Ustadz
Abulwafa Romli
menulis : Kalau ada yg berkata, ini
bukan urusan marmer sdh ada atau belum adanya, tapi boleh tdknya sujud di
marmer atau ubin, krn keduanya bagian/ dari ardli.
Komentarku
( Mahrus ali ):
Kalau
keramik di katakan bagian dari bumi, marmer di masukkan dalam bagian dari bumi. Pada hal bumi tetap
dikatakan bumi sekalipun tanpa keramik
atau marmer. Kemarin telah dijelaskan bahwa marmer itu telah ada di zaman kitab
Taurat bukan kitab al Quran. Maksudnya di zaman Nabi Musa alaihis salam
bukan saja di era kita sekarang.
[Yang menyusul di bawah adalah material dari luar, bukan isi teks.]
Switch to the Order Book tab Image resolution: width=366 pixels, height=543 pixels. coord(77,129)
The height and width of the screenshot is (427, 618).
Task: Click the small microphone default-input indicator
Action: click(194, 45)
Walauun demikian , tiada keterangan bahwa Rasulullah
Shallallahu alaihi wa sallam dan sahabat
menghiasi tanah masjidnya dengan marmer seperti masjid Medinah sekarang. Masjid
Medinah sekarang ini beda sangat dengan masjid Nabi Shallallahu alaihi wa
sallam dengan perbedaan yang parah –
yaitu tempat sujud yang mestinya tanah di ganti dengan karpet atau hambal .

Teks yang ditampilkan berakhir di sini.